The next day, Rhadwen begged to go outside, as usual. Eventually I gave into the nagging and let her out. Then I went upstairs and started working on the computer.

After about four hours, around 7:30 PM, Llewellyn prevailed upon me to take him outside for his evening constitutional. I figured my calico kitteh would be out on the back porch, waiting to come in for supper.

But she wasn't.

After Llewellyn did his business in the alley, we came back into the yard and I looked around for my No. 1 Cat. No sign of her-- Not in the bushes, not on the porch, nowhere, nothing.

Nothing-- but the front gate to the back yard gaping open.

I knew it was shut when I let her out earlier. Sure as sunrise, one of the neighborhood five-year-olds must've lost a ball over the fence and let himself in without asking, to retrieve it. And neglected to latch the gate after he left.

That would have been at least two, two-and-a-half hours before, when it was still light. When had Rhadwen found the gap? How long had she been gone?

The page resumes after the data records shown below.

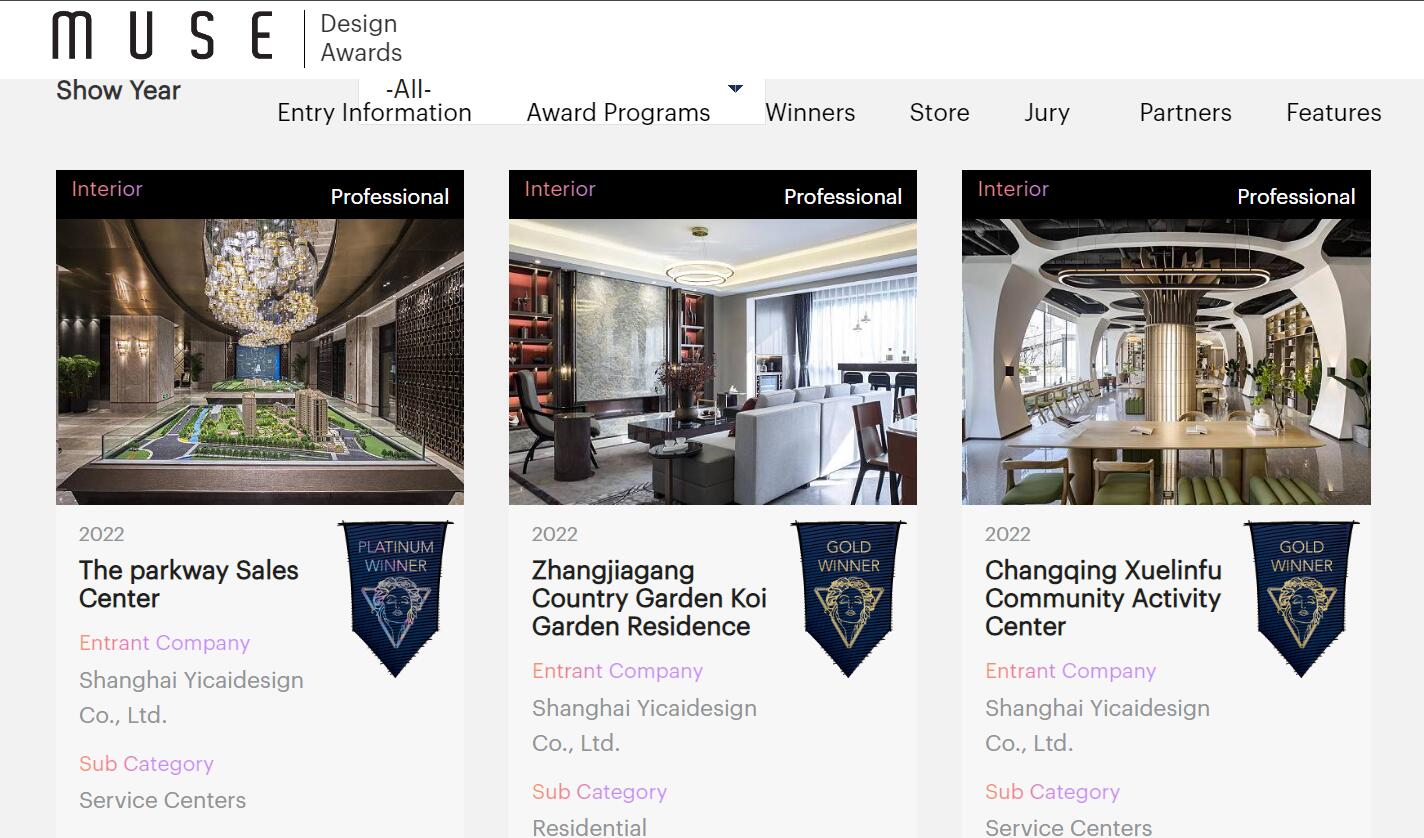Image resolution: width=1424 pixels, height=838 pixels.
Task: Navigate to the Jury section
Action: click(1047, 113)
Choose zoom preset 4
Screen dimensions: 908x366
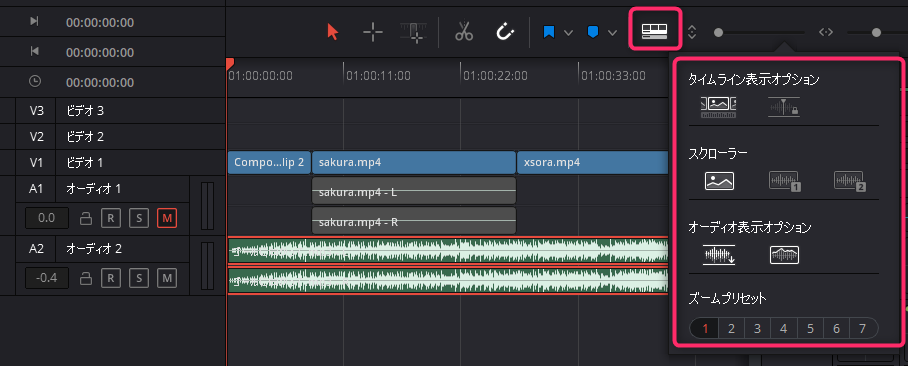click(x=783, y=329)
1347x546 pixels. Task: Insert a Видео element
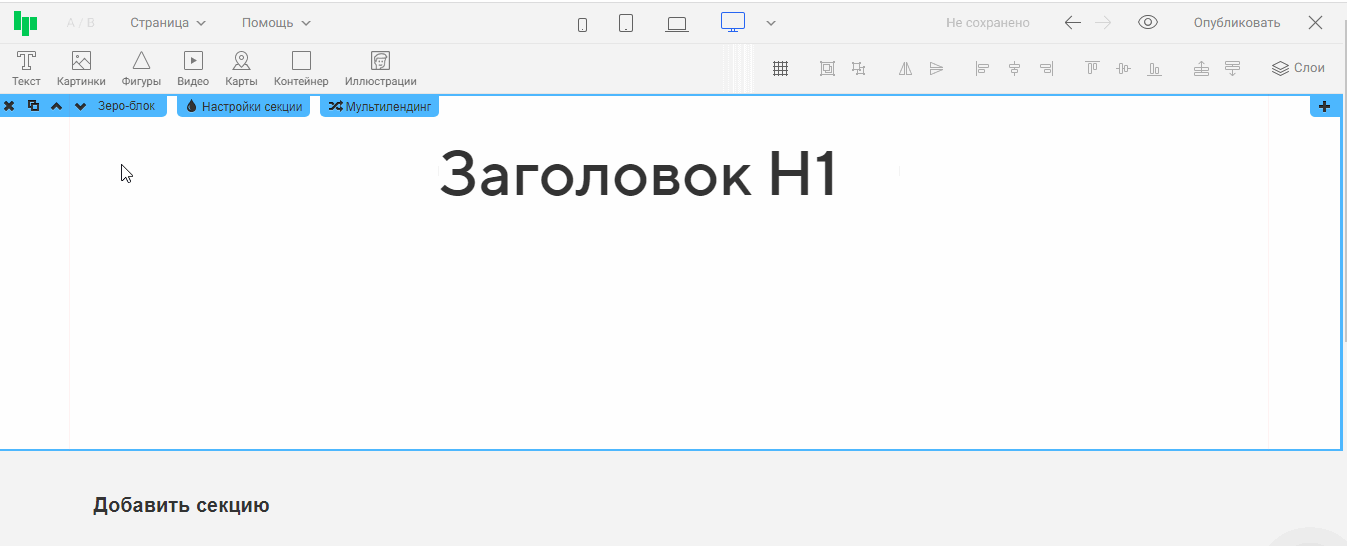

I had to find her. I love Gwenith and Huw, but Rhadwen's my best friend kitteh. She's been with me through three dwellings and two moves and several jobs. She couldn't be gone. She just couldn't.

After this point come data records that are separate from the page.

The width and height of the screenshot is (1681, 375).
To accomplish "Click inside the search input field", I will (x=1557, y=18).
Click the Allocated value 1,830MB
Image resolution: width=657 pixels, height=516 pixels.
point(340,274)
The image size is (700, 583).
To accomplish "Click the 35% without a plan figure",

I rang neighbors' doorbells and asked them to keep an eye out. I took a flashlight and combed all the bushes in my yard and everyone else's. I looked in the front of the houses and back in the alley. I looked under the back porch to see if she'd ducked under there. Repeatedly, I came out and searched and called and searched again.

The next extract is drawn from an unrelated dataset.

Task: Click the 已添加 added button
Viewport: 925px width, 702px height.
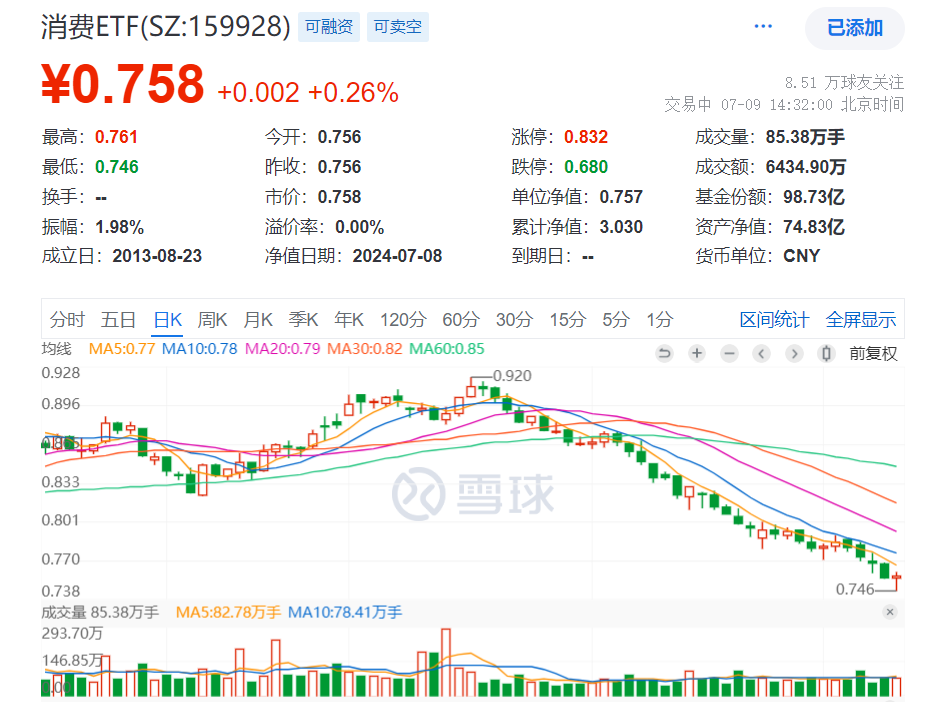Action: coord(853,29)
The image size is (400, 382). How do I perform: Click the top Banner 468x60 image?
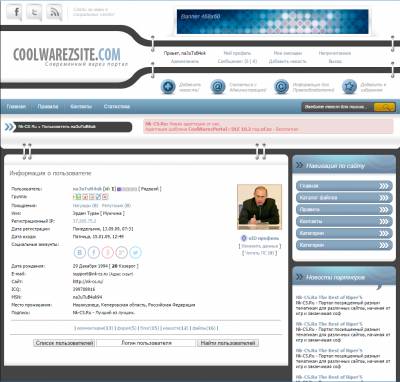click(273, 22)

"Rhadwen! Rhadwen!! Wennie!!! Please, come, please! Rhadwen!"

Nothing.

The night was getting colder. The forecast was 31°. A lot of the cover where she'd taken refuge on previous forays afield is gone with the summer. Where could she possibly be?

But I kept looking. Late at night, heart leaden with thoughts of the worst, I turned my steps to the busy street a long block away, in case-- God forbid-- she'd wandered over there and gotten--

There was no sign of her there. Thank God, but where was she?

Still later, after 1:00 in the morning, I hitched Llewellyn to the leash and took him through the alley in the next block down. Maybe he could sniff out his old friend. Maybe she'd come to him, if she wouldn't to me?

Nothing. No sign.

Is this what I got for being so proud of my big healthy senior cat? To lose her, now, on the very anniversary of my adopting her? Is that what I was going to have to get used to?

No way I could just go to bed and sleep. The temperature was dropping and Rhadwen couldn't get back in if I didn't open the door for her. I had to work in the morning, so I couldn't stay up all night holding vigil.

So I did what I had to, and slept on the sofa bed in the front room. With kitty treats strewn on the front steps and on the windowsill by the front door, so that if she came back and nommed them (she'd missed two meals by now), I might see and hear and let her in.

And just in case, I left the front gate to the yard open, too. It might let in rabbits and raccoons and skunks, but it might also restore to me my lost calico kitteh.

Though by now, I feared I might never see her again.